Android のプレゼンテーションから高度なテキスト抽出

開発者がプレゼンテーションからテキストを抽出する必要があることは珍しくありません。そのためには、プレゼンテーション内のすべてのスライドのすべてのシェイプからテキストを抽出する必要があります。この記事では、Aspose.Slides を使用して Microsoft PowerPoint PPTX プレゼンテーションからテキストを抽出する方法を説明します。

スライドからテキストを抽出する

Aspose.Slides for Android via Java は SlideUtil クラスを提供します。このクラスは、プレゼンテーションまたはスライドから全文テキストを抽出するための多数のオーバーロードされた静的メソッドを公開しています。PPTX プレゼンテーションのスライドからテキストを抽出するには、SlideUtil クラスが提供するオーバーロードされた静的メソッド getAllTextBoxes を使用します。このメソッドは Slide オブジェクトをパラメーターとして受け取ります。実行時に、Slide メソッドはパラメーターとして渡されたスライドの全文テキストをスキャンし、TextFrame オブジェクトの配列を返します。これにより、テキストに関連付けられたすべてのテキスト書式設定が利用可能になります。
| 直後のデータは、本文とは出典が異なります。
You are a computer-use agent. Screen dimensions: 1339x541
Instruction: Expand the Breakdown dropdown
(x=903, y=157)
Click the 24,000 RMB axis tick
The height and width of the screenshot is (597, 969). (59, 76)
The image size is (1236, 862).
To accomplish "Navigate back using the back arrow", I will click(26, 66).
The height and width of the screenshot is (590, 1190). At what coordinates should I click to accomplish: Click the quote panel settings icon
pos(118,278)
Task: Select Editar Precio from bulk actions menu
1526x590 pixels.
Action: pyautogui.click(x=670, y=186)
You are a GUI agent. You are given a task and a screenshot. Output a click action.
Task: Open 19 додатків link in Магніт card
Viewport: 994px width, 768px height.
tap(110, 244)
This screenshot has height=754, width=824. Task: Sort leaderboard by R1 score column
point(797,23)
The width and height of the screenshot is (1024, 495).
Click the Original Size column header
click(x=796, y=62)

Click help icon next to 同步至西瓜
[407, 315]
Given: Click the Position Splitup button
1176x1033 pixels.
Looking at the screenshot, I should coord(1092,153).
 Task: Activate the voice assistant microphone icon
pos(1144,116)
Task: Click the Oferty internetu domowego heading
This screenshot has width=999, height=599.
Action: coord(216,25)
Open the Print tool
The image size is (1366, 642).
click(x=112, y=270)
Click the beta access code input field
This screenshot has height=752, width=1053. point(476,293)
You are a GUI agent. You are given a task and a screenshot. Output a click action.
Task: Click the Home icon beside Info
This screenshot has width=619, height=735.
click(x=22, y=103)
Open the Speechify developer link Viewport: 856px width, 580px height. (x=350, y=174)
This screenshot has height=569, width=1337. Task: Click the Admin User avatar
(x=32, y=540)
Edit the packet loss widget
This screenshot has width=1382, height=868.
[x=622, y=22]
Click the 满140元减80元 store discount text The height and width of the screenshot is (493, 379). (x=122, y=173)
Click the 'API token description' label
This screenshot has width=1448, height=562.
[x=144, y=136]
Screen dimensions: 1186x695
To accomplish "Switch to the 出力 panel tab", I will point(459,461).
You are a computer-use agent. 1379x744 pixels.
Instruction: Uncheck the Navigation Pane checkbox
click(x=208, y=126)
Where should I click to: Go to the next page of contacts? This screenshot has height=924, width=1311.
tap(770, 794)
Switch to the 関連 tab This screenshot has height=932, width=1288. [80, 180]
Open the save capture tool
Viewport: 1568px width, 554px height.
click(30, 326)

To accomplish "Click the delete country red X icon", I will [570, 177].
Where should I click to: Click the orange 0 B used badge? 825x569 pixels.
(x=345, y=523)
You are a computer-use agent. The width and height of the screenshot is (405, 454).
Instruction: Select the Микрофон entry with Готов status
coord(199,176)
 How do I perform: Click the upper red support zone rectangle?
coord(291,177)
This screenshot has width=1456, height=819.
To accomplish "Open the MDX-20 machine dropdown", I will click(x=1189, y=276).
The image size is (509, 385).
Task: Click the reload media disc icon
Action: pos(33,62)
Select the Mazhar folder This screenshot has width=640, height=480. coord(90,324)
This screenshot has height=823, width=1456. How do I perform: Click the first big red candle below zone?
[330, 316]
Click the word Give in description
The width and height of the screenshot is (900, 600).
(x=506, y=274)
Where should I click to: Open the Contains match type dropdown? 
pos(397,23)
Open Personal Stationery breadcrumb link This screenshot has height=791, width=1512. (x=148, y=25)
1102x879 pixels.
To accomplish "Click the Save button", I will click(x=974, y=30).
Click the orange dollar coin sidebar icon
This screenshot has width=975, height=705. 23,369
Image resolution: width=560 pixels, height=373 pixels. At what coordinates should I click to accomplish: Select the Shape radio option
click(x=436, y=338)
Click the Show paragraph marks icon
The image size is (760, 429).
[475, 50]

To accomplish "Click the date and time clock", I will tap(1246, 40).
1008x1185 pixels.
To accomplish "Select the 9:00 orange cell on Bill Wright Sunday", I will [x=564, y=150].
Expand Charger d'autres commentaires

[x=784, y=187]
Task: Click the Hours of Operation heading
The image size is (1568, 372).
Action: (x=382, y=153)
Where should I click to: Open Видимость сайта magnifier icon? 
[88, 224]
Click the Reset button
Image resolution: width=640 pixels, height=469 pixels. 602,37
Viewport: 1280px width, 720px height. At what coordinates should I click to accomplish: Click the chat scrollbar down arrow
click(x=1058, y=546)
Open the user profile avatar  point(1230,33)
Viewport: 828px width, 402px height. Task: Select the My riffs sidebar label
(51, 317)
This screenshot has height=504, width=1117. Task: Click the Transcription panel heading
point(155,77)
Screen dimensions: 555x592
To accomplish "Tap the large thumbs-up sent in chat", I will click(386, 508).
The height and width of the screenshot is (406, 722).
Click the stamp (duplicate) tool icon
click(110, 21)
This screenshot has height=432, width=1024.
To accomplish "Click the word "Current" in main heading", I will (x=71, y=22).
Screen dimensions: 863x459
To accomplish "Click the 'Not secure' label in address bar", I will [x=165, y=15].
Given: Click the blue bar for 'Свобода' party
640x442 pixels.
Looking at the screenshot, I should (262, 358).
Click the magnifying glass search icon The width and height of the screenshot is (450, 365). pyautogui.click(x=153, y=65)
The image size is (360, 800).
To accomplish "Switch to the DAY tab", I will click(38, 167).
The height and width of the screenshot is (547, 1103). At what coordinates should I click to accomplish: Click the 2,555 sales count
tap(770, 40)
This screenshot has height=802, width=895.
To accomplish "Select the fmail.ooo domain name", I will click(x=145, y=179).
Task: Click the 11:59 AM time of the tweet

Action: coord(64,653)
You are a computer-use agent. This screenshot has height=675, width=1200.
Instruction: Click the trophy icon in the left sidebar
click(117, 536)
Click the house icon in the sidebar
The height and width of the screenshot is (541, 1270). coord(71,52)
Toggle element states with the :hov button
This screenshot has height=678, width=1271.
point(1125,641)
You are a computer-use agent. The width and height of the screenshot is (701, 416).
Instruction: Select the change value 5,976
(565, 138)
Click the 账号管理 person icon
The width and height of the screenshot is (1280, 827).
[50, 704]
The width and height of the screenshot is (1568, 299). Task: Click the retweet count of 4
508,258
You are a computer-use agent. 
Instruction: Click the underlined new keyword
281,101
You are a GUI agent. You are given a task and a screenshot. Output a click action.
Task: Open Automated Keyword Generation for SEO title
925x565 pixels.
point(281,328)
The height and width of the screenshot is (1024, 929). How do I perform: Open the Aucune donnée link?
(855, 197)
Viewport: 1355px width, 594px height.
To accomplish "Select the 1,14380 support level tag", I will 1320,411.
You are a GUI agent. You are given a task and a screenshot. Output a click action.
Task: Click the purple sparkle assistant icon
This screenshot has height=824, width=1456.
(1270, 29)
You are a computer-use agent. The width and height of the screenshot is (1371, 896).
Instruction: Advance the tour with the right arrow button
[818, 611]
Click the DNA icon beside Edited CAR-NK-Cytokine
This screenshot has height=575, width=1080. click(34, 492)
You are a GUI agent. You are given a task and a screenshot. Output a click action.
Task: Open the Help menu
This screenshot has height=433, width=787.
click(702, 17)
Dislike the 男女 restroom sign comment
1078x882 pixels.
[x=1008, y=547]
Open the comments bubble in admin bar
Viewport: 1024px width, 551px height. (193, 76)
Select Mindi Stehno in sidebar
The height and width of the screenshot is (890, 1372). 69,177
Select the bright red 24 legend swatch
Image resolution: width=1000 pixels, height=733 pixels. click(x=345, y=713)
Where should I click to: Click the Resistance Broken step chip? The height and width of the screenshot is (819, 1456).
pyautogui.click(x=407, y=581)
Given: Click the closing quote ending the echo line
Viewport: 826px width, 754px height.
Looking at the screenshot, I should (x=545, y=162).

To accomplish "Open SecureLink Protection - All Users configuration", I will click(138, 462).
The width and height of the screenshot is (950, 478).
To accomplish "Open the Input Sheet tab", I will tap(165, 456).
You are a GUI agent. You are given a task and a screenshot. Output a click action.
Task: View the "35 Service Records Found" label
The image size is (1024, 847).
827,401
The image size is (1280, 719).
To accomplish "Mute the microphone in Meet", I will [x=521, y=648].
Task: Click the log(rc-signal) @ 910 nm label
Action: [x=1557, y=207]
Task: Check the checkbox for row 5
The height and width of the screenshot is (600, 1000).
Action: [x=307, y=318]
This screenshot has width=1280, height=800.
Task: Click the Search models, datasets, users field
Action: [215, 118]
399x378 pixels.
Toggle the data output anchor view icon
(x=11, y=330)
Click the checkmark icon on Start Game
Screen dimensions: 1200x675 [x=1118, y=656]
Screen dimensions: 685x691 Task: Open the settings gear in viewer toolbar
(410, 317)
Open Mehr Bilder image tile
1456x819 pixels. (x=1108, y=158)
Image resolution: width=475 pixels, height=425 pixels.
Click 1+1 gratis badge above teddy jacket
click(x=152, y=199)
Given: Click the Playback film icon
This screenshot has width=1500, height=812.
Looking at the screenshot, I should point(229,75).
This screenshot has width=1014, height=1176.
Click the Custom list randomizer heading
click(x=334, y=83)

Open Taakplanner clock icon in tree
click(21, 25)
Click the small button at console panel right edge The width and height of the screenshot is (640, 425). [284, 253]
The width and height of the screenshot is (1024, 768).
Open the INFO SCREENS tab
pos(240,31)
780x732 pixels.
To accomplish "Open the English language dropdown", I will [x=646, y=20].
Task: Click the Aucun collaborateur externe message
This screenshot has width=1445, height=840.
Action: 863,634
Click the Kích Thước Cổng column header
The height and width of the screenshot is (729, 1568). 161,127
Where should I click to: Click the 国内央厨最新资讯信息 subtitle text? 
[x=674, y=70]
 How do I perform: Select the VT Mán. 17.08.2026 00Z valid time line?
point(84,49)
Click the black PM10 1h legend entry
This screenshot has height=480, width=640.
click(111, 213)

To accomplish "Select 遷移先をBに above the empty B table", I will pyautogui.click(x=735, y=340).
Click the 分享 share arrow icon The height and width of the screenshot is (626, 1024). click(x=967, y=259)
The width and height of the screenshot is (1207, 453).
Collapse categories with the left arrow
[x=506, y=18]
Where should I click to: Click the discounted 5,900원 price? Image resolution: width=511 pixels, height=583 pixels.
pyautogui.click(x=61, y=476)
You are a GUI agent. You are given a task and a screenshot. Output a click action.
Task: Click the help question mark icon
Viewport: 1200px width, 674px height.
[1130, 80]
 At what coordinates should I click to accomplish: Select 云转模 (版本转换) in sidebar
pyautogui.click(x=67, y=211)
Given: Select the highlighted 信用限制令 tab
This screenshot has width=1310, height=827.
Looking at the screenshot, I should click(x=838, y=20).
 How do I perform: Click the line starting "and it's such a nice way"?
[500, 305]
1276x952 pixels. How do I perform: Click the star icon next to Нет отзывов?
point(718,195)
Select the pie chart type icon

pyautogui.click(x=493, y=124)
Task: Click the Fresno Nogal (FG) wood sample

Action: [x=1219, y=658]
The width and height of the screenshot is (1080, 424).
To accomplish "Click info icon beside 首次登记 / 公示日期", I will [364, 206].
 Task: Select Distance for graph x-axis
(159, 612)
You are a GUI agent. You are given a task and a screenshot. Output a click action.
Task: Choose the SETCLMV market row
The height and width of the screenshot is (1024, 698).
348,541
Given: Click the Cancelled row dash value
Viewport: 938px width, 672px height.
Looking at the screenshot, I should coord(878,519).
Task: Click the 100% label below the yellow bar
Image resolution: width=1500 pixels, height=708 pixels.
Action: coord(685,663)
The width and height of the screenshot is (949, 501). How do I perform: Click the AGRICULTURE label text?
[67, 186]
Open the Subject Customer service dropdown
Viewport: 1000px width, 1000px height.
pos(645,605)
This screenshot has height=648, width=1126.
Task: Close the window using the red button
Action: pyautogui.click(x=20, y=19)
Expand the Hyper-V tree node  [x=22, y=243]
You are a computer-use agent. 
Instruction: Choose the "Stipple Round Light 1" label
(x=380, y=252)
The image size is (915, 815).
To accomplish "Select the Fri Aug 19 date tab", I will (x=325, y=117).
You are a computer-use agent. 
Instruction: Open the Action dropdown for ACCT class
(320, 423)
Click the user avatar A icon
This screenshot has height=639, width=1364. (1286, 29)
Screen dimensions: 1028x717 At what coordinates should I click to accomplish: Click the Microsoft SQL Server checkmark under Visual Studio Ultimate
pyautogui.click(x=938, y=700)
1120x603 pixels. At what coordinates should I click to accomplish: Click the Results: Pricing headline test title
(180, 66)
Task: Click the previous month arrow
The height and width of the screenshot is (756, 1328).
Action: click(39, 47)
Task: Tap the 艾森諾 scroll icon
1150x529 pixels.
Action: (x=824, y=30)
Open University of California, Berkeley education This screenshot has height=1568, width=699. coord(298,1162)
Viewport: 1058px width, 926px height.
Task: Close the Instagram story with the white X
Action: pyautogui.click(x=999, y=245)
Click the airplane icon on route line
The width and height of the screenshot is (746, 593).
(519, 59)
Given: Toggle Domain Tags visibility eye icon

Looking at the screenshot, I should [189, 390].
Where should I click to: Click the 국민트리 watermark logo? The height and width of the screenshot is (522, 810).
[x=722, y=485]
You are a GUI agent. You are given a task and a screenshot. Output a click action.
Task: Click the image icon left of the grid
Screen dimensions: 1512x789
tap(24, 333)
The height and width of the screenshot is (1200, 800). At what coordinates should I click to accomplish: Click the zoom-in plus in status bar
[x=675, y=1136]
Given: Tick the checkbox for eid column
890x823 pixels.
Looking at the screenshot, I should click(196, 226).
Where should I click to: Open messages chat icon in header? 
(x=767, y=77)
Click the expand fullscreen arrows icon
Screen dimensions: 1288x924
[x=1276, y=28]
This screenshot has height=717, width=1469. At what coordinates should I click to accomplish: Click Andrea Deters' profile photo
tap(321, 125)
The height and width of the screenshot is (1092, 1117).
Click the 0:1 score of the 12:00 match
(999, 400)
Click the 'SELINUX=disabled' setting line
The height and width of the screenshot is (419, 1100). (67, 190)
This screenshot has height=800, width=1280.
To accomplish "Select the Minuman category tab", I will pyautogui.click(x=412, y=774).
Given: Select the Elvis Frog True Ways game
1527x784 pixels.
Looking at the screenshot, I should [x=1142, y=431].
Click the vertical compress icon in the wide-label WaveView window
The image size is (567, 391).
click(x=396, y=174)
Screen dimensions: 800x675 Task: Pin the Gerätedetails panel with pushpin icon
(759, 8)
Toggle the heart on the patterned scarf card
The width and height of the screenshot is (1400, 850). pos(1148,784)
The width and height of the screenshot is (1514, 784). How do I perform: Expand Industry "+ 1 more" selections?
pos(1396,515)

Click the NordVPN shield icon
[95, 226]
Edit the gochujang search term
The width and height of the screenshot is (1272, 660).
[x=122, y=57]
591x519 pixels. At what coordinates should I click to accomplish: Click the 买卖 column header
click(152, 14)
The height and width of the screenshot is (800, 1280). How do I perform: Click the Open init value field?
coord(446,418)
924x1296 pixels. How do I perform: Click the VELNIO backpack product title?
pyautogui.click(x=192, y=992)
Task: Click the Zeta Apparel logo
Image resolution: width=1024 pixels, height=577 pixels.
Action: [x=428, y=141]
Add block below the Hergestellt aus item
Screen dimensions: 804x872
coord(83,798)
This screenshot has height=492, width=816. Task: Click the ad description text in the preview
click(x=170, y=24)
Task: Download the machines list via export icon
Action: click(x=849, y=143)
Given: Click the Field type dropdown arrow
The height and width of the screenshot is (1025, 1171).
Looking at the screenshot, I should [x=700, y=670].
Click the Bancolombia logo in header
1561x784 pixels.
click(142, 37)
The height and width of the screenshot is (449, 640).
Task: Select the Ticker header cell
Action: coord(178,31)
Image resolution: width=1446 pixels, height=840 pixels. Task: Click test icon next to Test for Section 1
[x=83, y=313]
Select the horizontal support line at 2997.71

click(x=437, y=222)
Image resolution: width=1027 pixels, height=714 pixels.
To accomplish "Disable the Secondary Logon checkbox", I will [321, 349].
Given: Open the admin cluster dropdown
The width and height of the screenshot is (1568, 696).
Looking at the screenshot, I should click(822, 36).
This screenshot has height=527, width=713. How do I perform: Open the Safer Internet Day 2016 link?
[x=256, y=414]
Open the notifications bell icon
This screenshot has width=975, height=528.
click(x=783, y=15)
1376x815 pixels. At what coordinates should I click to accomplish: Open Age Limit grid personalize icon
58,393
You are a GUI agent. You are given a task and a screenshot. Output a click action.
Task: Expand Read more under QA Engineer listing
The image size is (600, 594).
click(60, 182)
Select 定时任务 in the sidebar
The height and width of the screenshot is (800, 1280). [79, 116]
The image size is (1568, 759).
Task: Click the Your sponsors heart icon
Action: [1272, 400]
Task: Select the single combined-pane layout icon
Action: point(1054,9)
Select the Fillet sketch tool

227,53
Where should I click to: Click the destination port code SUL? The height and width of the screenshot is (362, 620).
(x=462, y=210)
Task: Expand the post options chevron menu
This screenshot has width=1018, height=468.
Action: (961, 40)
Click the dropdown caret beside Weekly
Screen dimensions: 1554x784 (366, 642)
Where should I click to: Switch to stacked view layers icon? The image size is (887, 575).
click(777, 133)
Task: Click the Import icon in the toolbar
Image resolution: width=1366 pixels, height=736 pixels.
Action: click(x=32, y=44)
以下のコードはプレゼンテーションの最初のスライドのすべてのテキストを抽出します:

//PPTX ファイルを表す Presentation クラスをインスタンス化
Presentation pres = new Presentation("demo.pptx");
try {
    for (ISlide slide : pres.getSlides()) 
    {
        //PPTX のすべてのスライドから ITextFrame オブジェクトの配列を取得
        ITextFrame[] textFramesPPTX = SlideUtil.getAllTextBoxes(slide);

        //TextFrame の配列をループ処理
        for (int i = 0; i < textFramesPPTX.length; i++) {
            //現在の ITextFrame の段落をループ処理
            for (IParagraph para : textFramesPPTX[i].getParagraphs()) {
                //現在の IParagraph の部分（ポーション）をループ処理
                for (IPortion port : para.getPortions()) {
                    //現在の部分のテキストを表示
                    System.out.println(port.getText());

                    //テキストのフォント高さを表示
                    System.out.println(port.getPortionFormat().getFontHeight());

                    //テキストのフォント名を表示
                    if (port.getPortionFormat().getLatinFont() != null)
                        System.out.println(port.getPortionFormat().getLatinFont().getFontName());
                }
            }
        }
    }
} finally {
    pres.dispose();
}

プレゼンテーションからテキストを抽出する

プレゼンテーション全体のテキストをスキャンするには、SlideUtil クラスが提供する静的メソッド getAllTextFrames を使用します。このメソッドは 2 つのパラメーターを受け取ります:

まず、テキストを抽出する対象のプレゼンテーションを表す Presentation オブジェクトです。
次に、プレゼンテーションからテキストをスキャンする際にマスタースライドを含めるかどうかを決定するブール値です。このメソッドは、テキスト書式設定情報を含む TextFrame オブジェクトの配列を返します。以下のコードは、マスタースライドを含むプレゼンテーションからテキストと書式情報をスキャンします。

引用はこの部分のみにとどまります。